He let his hands roam over me, moving lower and lower as he scraped his teeth along my neck. He pumped my dick in a slow, heady rhythm, and his slick fingers drove me to the point of combustion, until I couldn’t take anymore. “Pete,” I warned breathlessly, “I need….”

He knew, of course he knew. I heard rustling, and a few seconds later, he pressed inside me. I squeezed his hand in a death grip as he eased into me. It still hurt, and it probably always would—Pete was a
big
guy—but I liked the pain. I accepted it because I knew what it meant.

“Breathe now, Ash,” Pete said quietly.

I arched into him. He pulled out and thrust forward again. The sensation was instant and incredible. I threw my head back and moaned. “Again. Do it again.”

He chuckled in my ear. It was a good sign if I was incoherent from the start. With his hand still tightly twined in mine, he set a steady rhythm, and burning pleasure began to build in my belly.

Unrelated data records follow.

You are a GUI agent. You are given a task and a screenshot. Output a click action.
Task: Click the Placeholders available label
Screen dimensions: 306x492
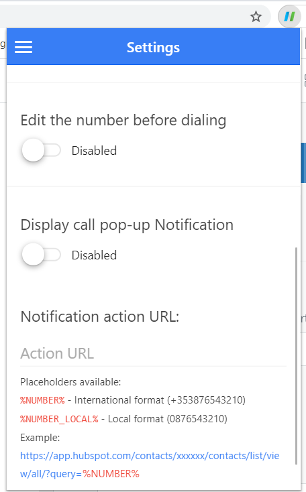(x=70, y=382)
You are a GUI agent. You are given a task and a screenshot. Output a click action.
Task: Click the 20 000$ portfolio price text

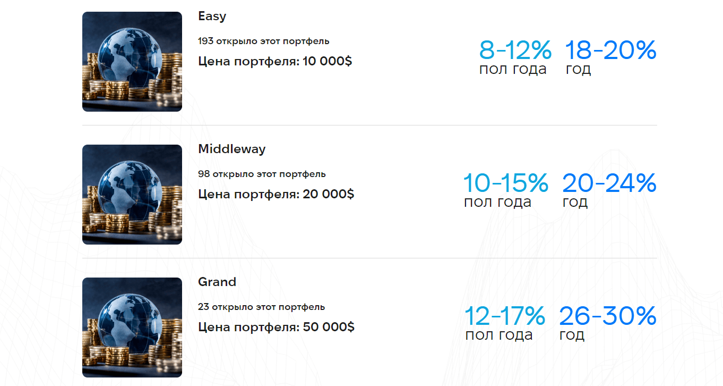tap(276, 194)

He whispered gentle encouragement in my ear as heat and pressure wrapped around my spine. His voice had always grounded me, even when I was so far away from him that he thought I was gone forever. It rumbled through my body and touched every part of me his cock couldn’t reach.

I couldn’t take it for long. I came suddenly, with a soundless scream. Pete cupped my face, and with a long slow roll of his hips, I was undone. He watched me with wide eyes, and with a final thrust, he bit down on my shoulder. He held still for a long moment as his release pulsed inside me. His moan was almost silent, but the protruding veins in his neck gave him away.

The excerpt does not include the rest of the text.